» **Task instructions**: In the records below, find the line that holds "This screenshot has height=1118, width=2000.". Restate it and every later line exactly, stopping at the end and skipping pictures.

» **Exercise materials**:
***
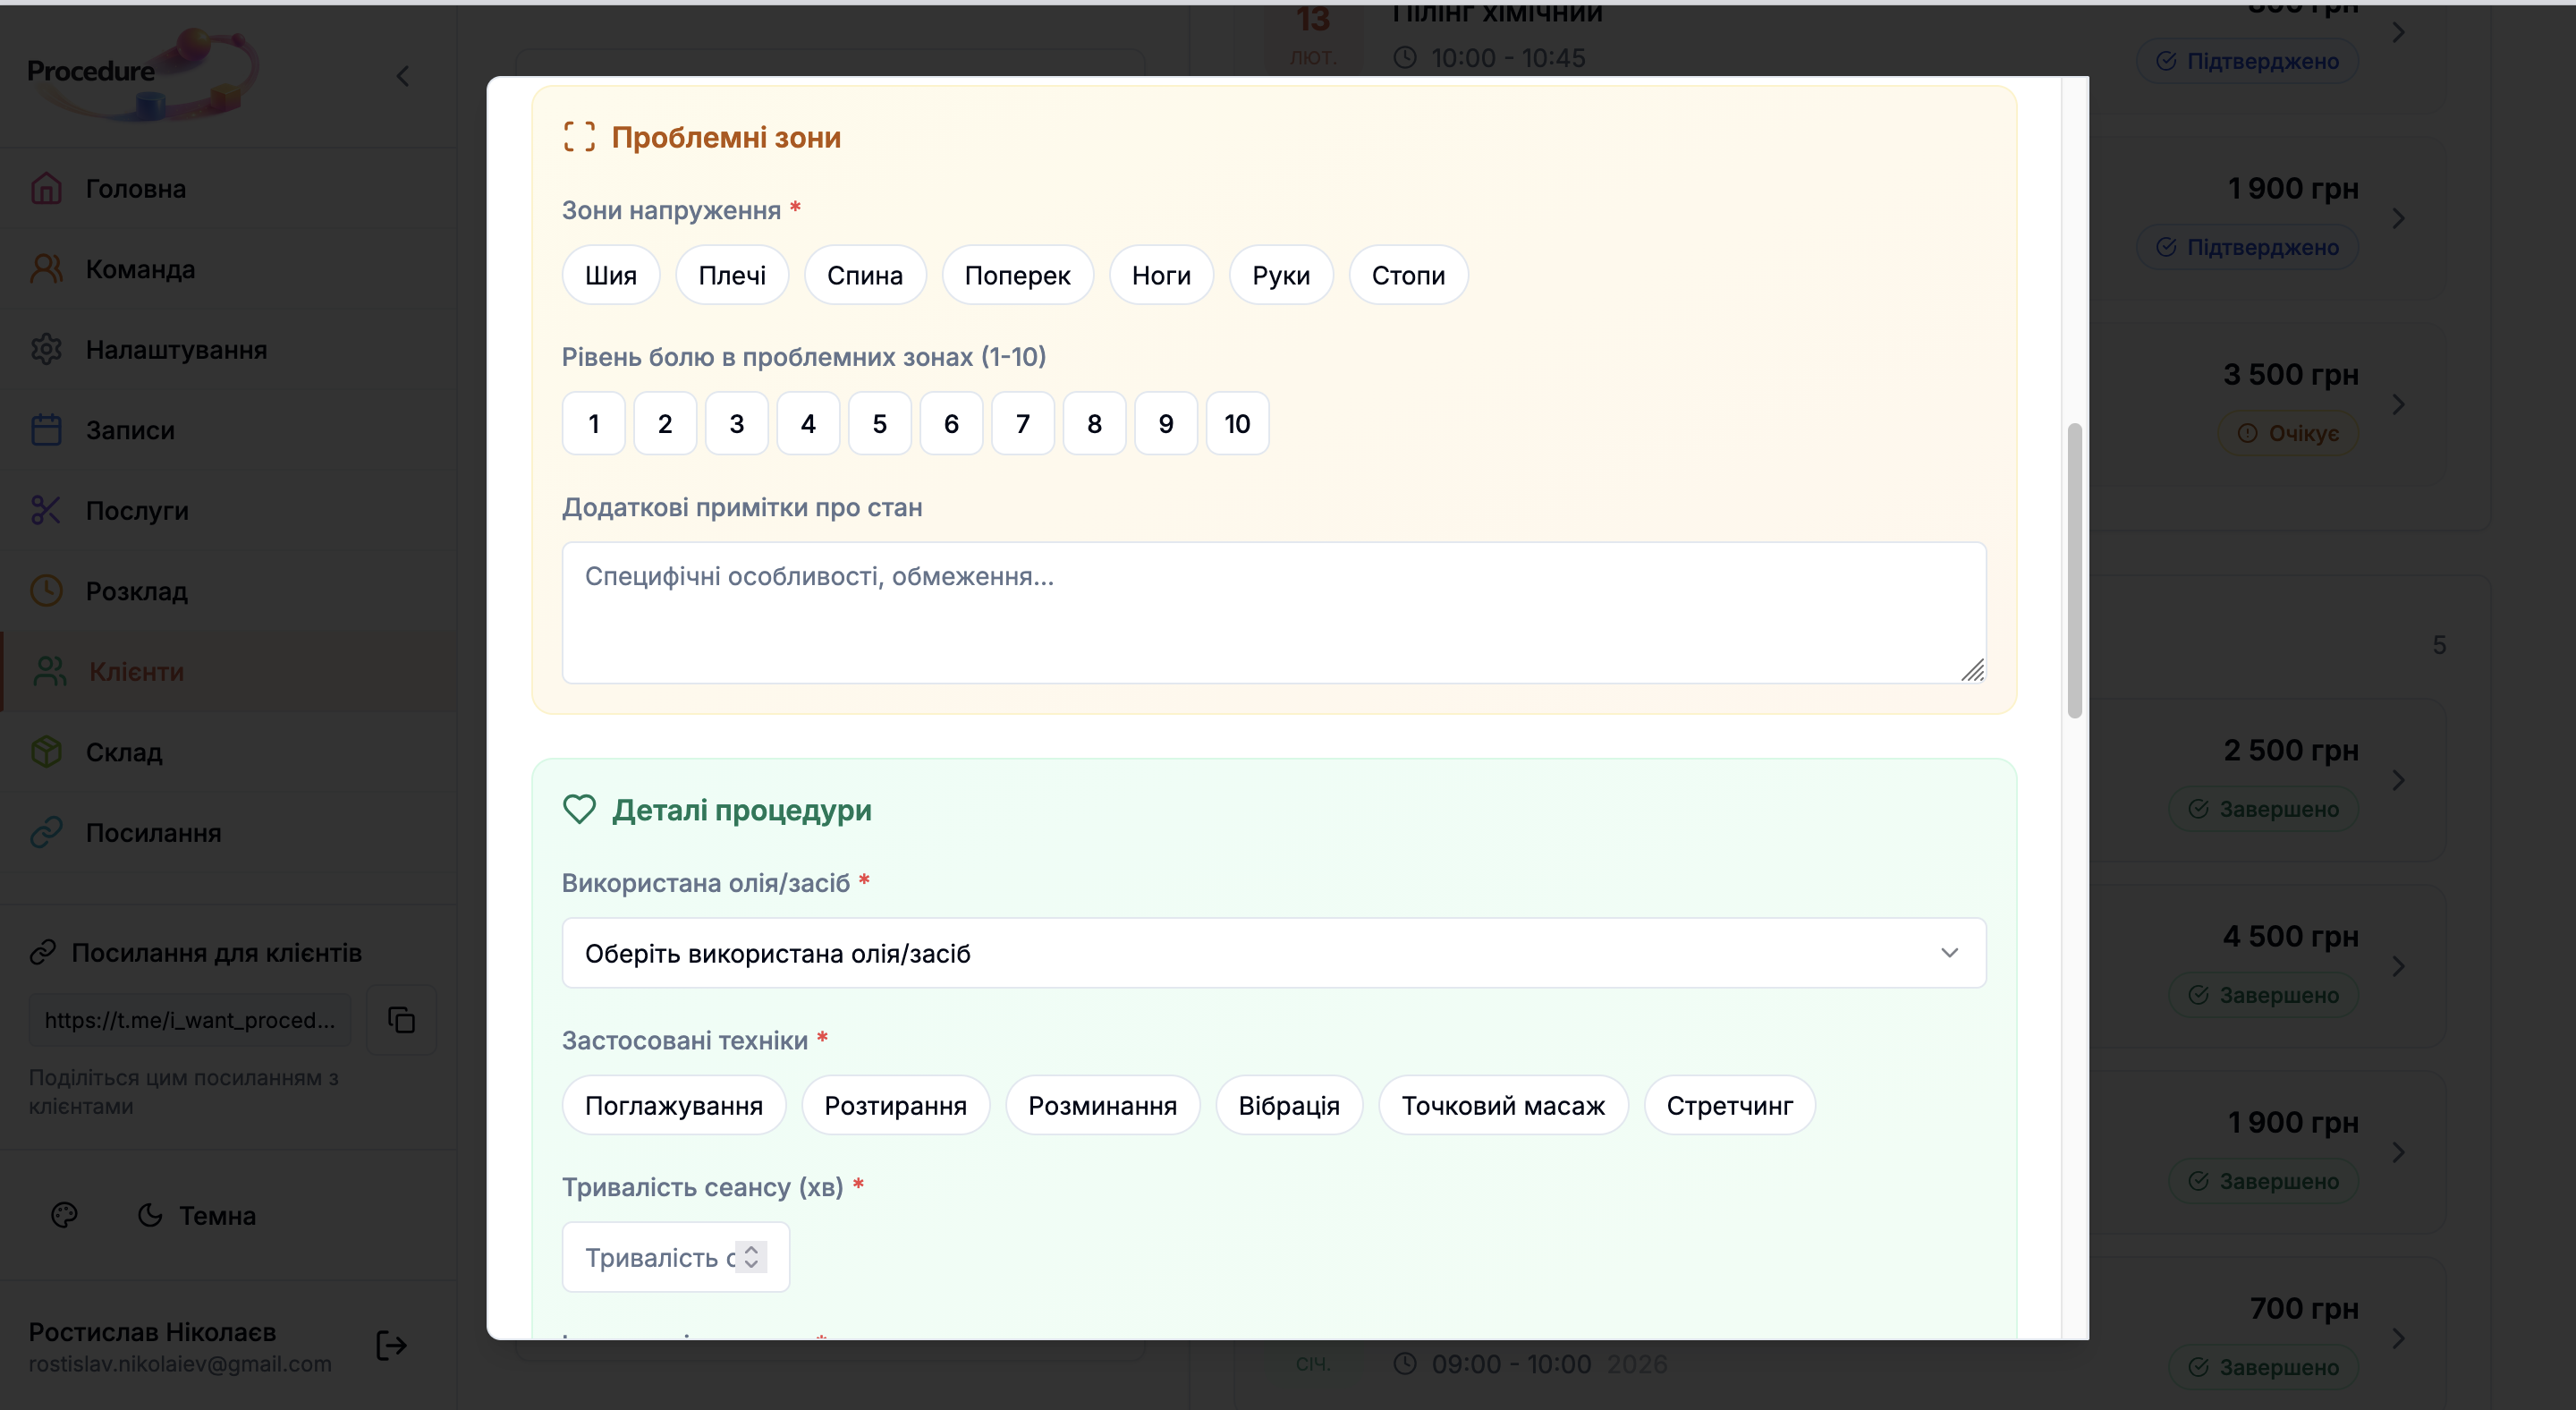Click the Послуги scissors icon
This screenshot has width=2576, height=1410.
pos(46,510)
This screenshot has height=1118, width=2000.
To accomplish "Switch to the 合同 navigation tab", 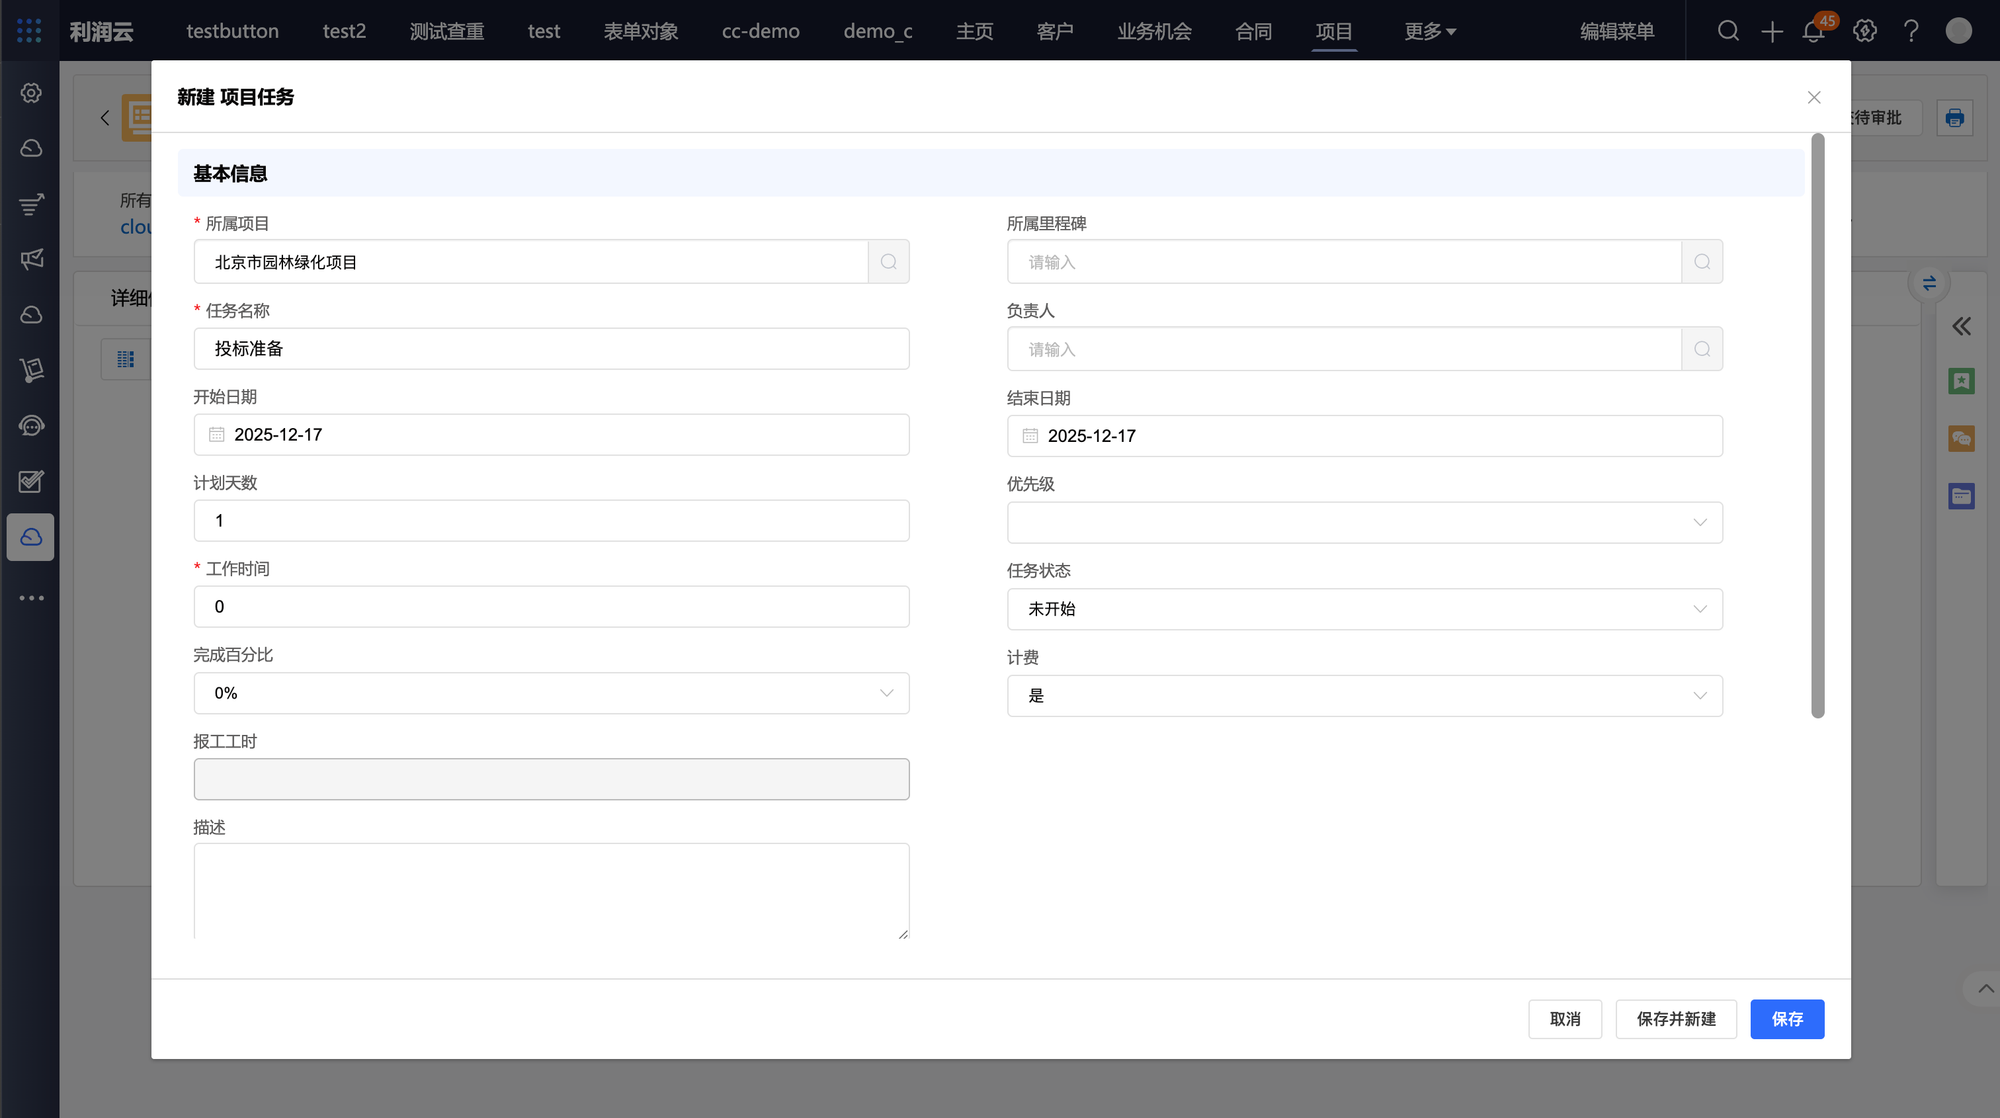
***
» **Problem solution**:
This screenshot has height=1118, width=2000.
To accomplish "Switch to the 合同 navigation tab", 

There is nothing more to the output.